§ Given data
┌────────
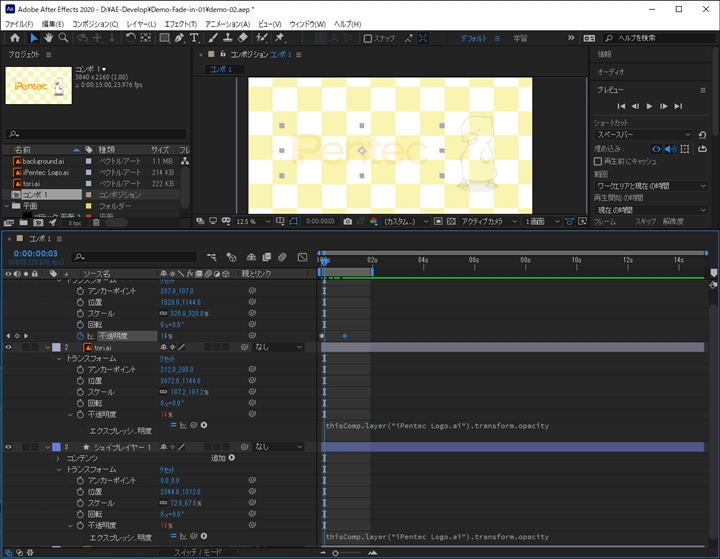Check 再生前にキャッシュ option

[599, 160]
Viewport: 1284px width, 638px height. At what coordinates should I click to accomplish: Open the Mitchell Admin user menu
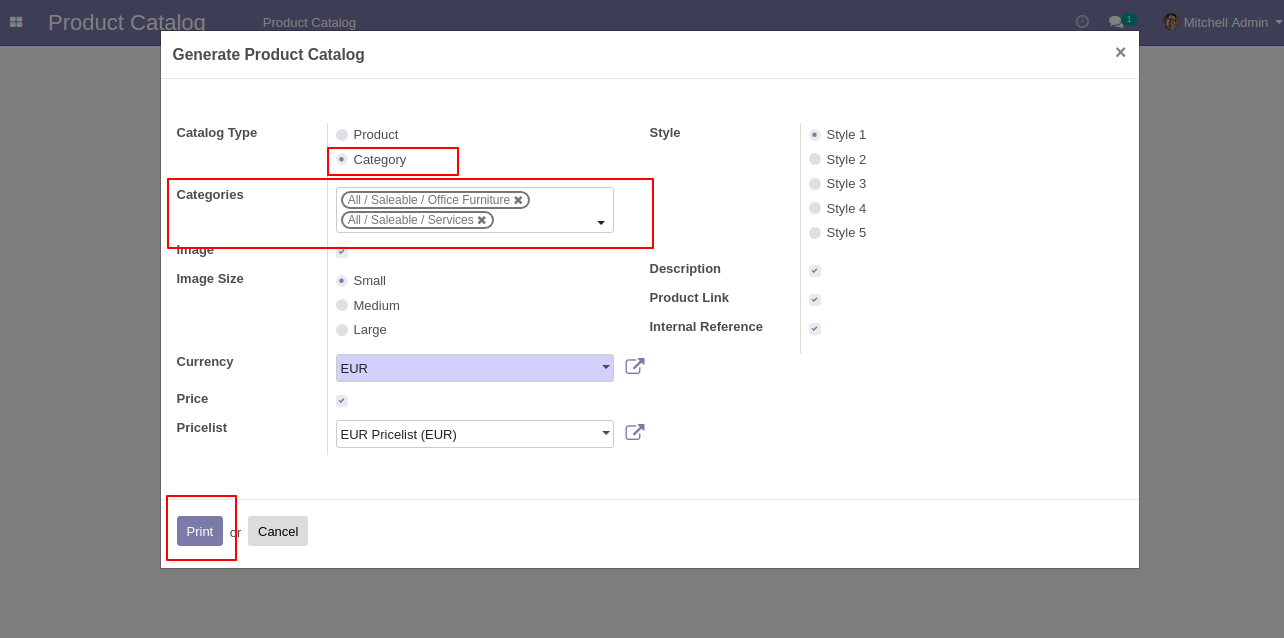click(1222, 22)
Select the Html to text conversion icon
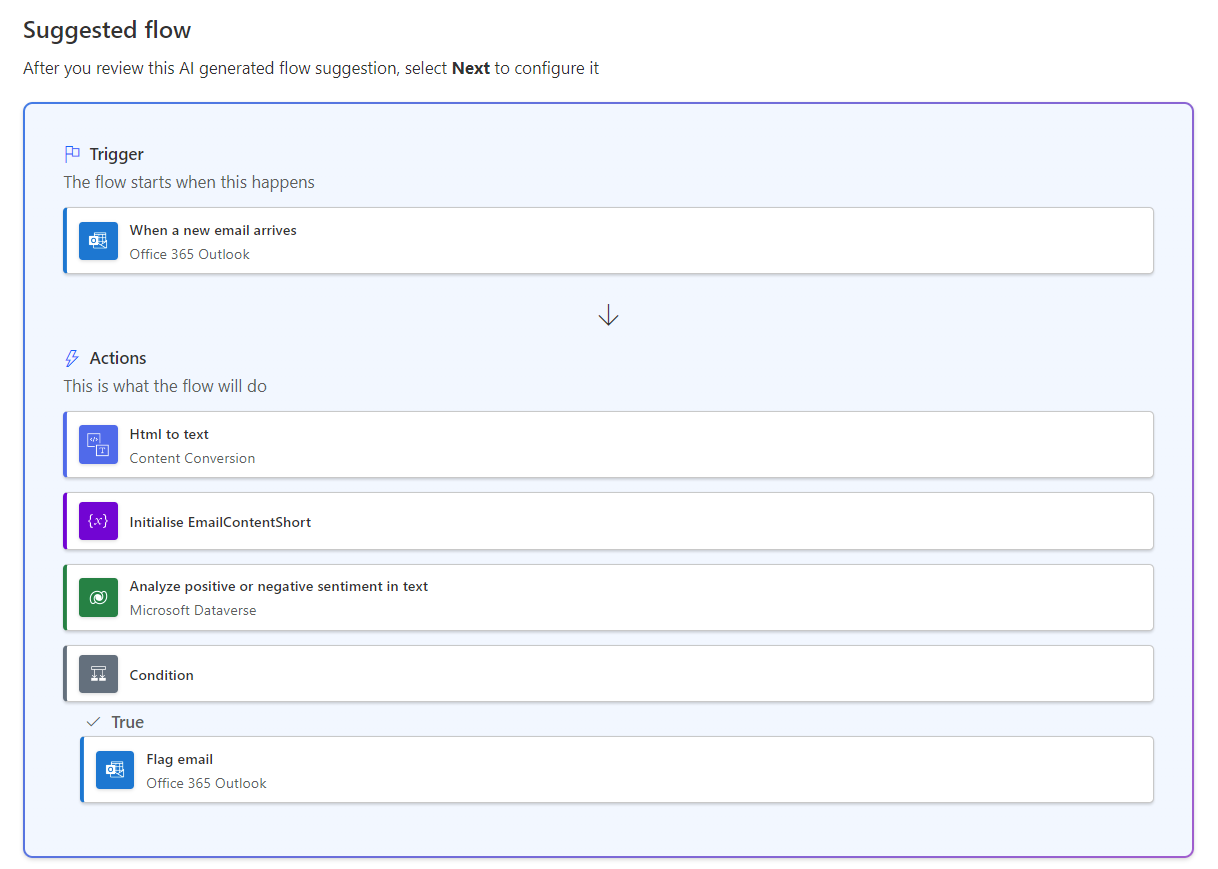 [x=97, y=444]
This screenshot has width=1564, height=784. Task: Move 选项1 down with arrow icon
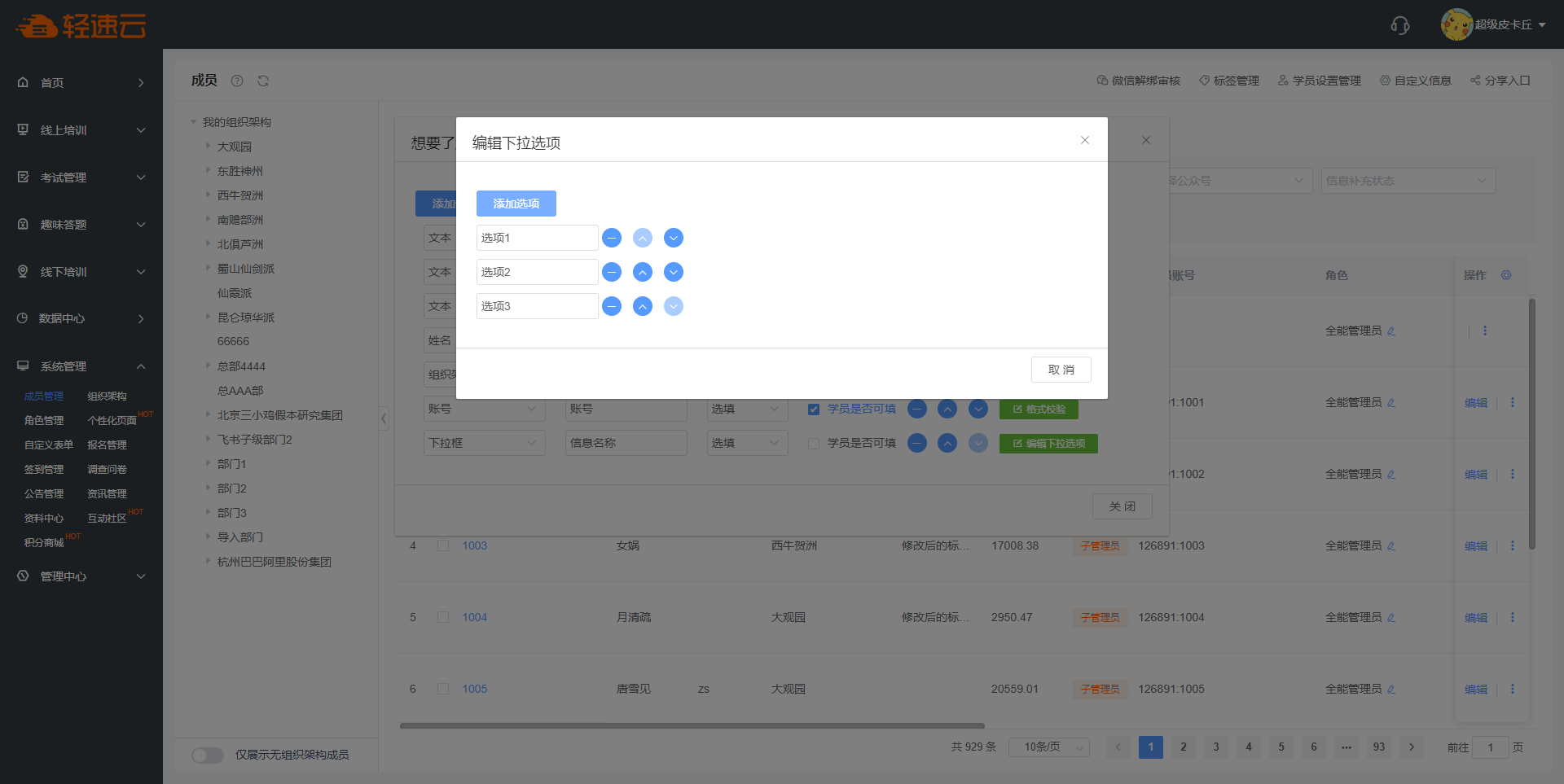point(673,238)
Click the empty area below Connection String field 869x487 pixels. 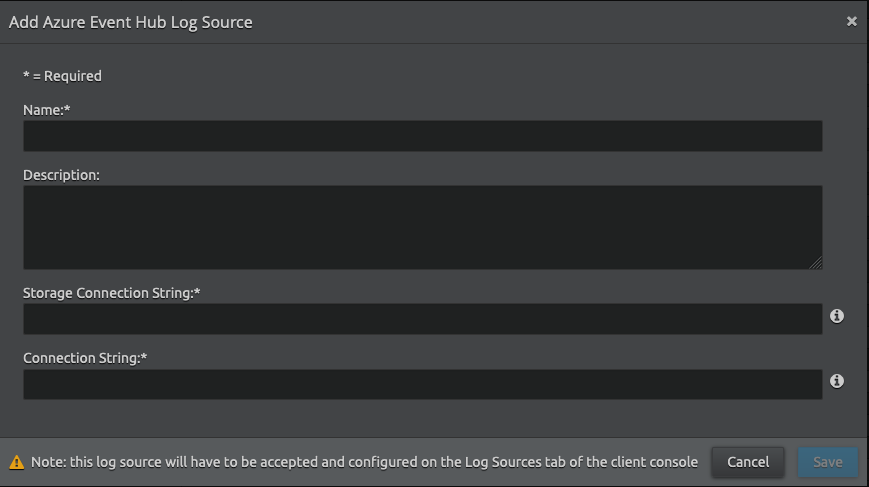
└────────
§ Activity
Word for word, set down the lines from the line with "Viewport: 1284px width, 638px" through the last line of the entries, and nothing else; the pictures stay out.

§ Response to this task
Viewport: 1284px width, 638px height. At what coordinates should I click to accomplish: Open the Mitchell Admin user menu
click(1222, 22)
Select the Html to text conversion icon
 [x=97, y=444]
This screenshot has width=1564, height=784. Task: Move 选项1 down with arrow icon
point(673,238)
Click the empty area below Connection String field 869x487 pixels. 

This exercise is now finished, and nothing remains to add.